A couple weeks ago, our Network Operations team stumbled upon numerous MACs flapping on their Cisco switches. We began investigating where these MACs were in the data center as every switch stack in every row was seeing this issue. An example of what we saw is listed below:
|10/24/2012 2:27:19 PM||appsw01-c8-gis-omaedc||Warning||1622524: . Host 0021.5add.383d in vlan 700 is flapping between port Po9 and port Po8|
|10/24/2012 2:27:19 PM||appsw01-c8-gis-omaedc||Warning||1622523: . Host 0025.b382.2561 in vlan 707 is flapping between port Po37 and port Po36|
|10/24/2012 2:27:19 PM||appsw01-c8-gis-omaedc||Warning||1622520: . Host 0025.b382.2561 in vlan 425 is flapping between port Po37 and port Po36|
|10/24/2012 2:27:19 PM||appsw01-c8-gis-omaedc||Warning||1622522: . Host 0025.b382.2561 in vlan 703 is flapping between port Po37 and port Po36|
|10/24/2012 2:27:19 PM||appsw01-c8-gis-omaedc||Warning||1622521: . Host 0025.b382.2561 in vlan 450 is flapping between port Po37 and port Po36|
After digging, we found that it was the stacking link MAC address on our Virtual Connect modules in our HP c7000 enclosures. Next, I had to determine if it was from every enclosure, 29 total, or only certain enclosures that had something in common. An email was sent to our HP Account Support Manager about the issue and if he had any prior experience. He mentioned he has seen instances relating to ESX servers, NIC drivers, or LLDP packets not handled correctly.
Through our investigation, enclosures without ESX servers were causing this issue. We doubted the NIC driver issue, since it was the stacking link. Our network team went down the LLDP route initially but it resulted in no change. We called HP support to go further and one of the engineers provided the following customer advisory. The description matched our issues as the one thing we noticed was that the enclosures with VC 3.15 (we are on our last month of VC upgrades to 3.60, just in time to start upgrades to 3.70!) were not causing the issues. The advisory indicates the Network Loop Protection setting was put into place in version 3.51 and affects later versions. The NLP frame being transmitted every five seconds was aligned with what we saw in the logs as well.

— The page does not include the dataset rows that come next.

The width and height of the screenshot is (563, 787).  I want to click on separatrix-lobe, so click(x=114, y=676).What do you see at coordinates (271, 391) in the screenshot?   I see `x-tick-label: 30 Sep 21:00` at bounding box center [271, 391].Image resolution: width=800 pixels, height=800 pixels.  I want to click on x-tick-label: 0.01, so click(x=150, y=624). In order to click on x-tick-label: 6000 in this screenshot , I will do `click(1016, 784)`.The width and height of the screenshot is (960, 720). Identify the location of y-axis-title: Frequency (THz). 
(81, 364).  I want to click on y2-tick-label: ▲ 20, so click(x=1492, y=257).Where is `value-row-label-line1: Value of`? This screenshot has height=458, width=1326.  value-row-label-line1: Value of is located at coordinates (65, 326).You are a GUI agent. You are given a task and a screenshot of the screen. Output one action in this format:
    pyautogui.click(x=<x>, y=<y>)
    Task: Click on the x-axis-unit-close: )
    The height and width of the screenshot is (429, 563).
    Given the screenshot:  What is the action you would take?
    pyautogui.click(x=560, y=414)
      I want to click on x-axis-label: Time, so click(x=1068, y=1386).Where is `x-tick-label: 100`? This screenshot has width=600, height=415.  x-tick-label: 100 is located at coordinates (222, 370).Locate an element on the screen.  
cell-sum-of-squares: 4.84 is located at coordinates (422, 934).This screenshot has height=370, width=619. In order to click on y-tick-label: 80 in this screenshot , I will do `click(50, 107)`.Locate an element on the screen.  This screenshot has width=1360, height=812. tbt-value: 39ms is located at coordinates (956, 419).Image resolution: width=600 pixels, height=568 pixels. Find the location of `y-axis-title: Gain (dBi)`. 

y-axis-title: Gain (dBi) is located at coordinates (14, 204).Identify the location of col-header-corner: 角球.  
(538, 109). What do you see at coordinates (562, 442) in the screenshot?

HP support could not comment on whether any pings would be lost when the setting was disabled. The description is a bit vague on that question but they, along with our Account Support Manager said it shouldn’t but they didn’t have first hand knowledge as to if it would cause any network disruption during the disable process. We scheduled a change time late at night.
Good news followed immediately. As soon as I applied the change, no pings were lost and our switch logs began clearing up. Days later, there is still no flapping seen and our switch CPU usage has dropped to normal levels. Unfortunately, it doesn’t look like this issue is in the fixes under VC 3.70.